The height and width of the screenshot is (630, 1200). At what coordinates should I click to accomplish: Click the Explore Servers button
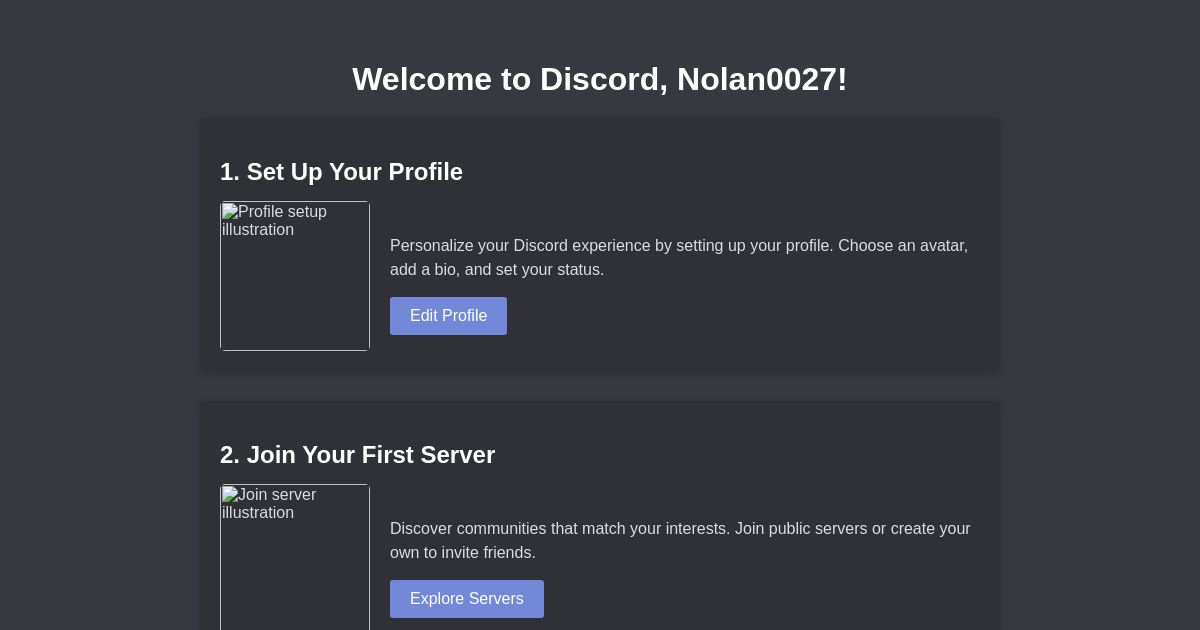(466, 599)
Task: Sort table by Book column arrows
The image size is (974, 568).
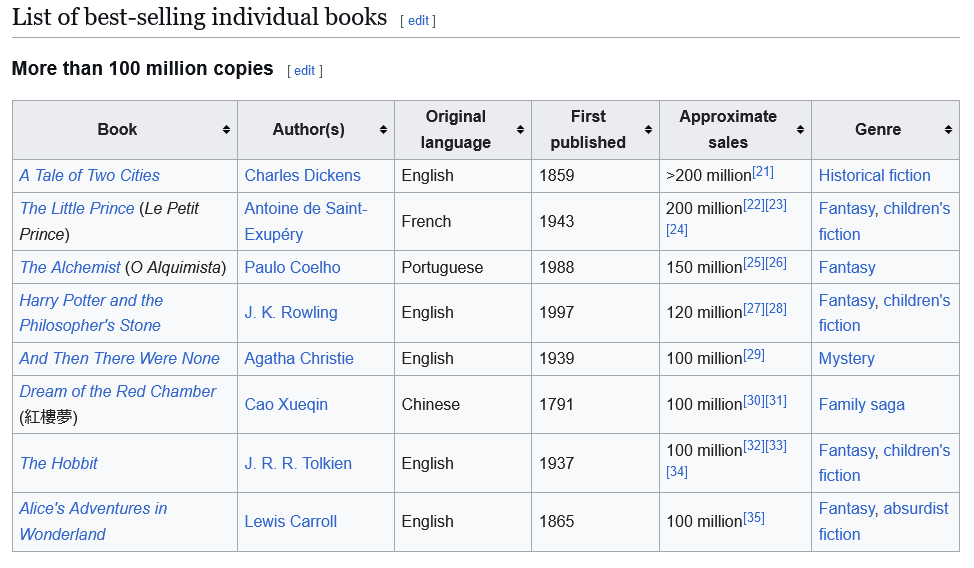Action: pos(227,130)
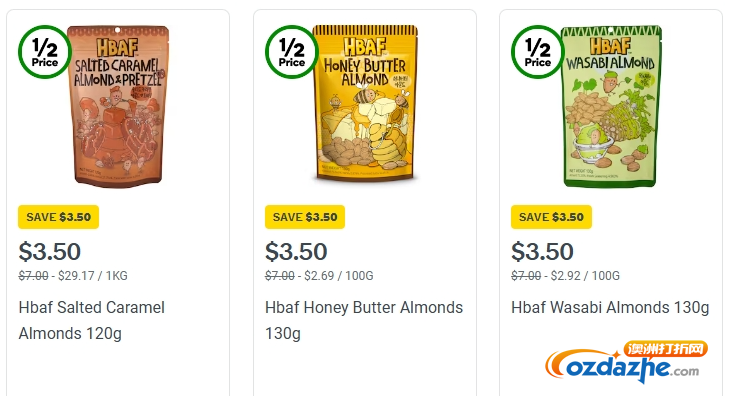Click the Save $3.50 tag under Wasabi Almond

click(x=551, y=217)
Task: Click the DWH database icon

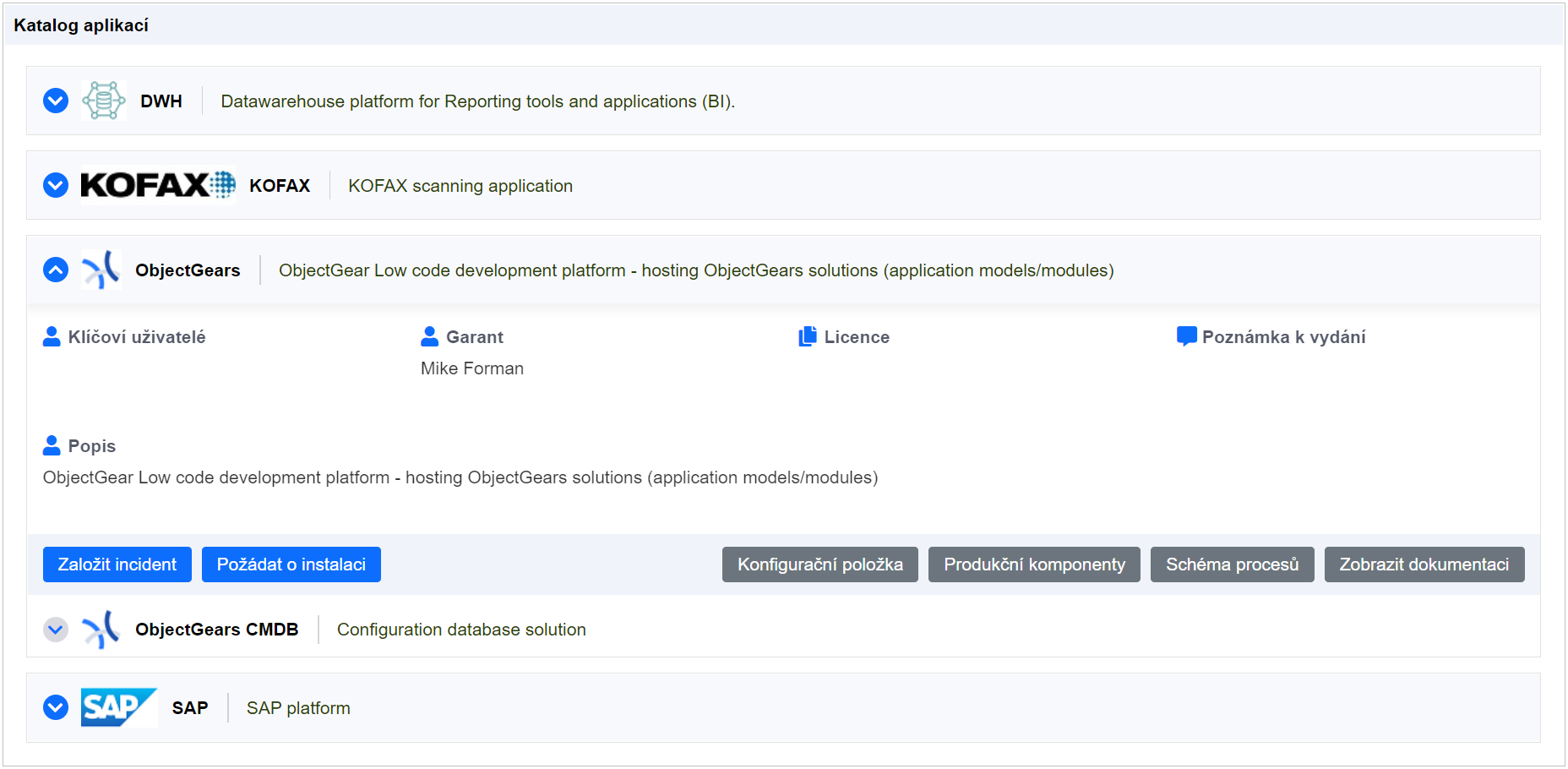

:::

Assignment:
Repeat the records verbatim, excluding pictures.

Exercise response:
The height and width of the screenshot is (630, 1200). At what coordinates should I click to accomplish: Click the Explore Servers button
(466, 599)
Task: Sort table by Book column arrows
The image size is (974, 568).
Action: pos(227,130)
Click the Save $3.50 tag under Wasabi Almond

click(x=551, y=217)
Task: Click the DWH database icon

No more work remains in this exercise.